Start of Block

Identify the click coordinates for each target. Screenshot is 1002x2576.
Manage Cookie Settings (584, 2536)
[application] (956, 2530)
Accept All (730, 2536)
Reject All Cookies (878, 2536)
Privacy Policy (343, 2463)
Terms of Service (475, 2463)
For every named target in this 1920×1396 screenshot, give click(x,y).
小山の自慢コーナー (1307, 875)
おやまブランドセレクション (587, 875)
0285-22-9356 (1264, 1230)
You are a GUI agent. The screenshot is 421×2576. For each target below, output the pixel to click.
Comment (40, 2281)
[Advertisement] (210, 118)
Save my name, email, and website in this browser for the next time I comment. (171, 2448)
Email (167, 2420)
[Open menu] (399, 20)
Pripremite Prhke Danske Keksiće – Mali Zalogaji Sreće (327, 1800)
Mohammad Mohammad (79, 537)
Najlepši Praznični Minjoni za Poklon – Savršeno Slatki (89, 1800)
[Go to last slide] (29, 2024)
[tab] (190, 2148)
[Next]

End of Block

What is being asked:
From the data above, pick out each line containing "click" and copy it.

Result for this task:
Identify the click coordinates for each target. Screenshot is 1002x2576.
For every named target in this 1920×1396 screenshot, give click(x,y).
You are a GUI agent. The screenshot is 421×2576. For each target below, output the pixel to click.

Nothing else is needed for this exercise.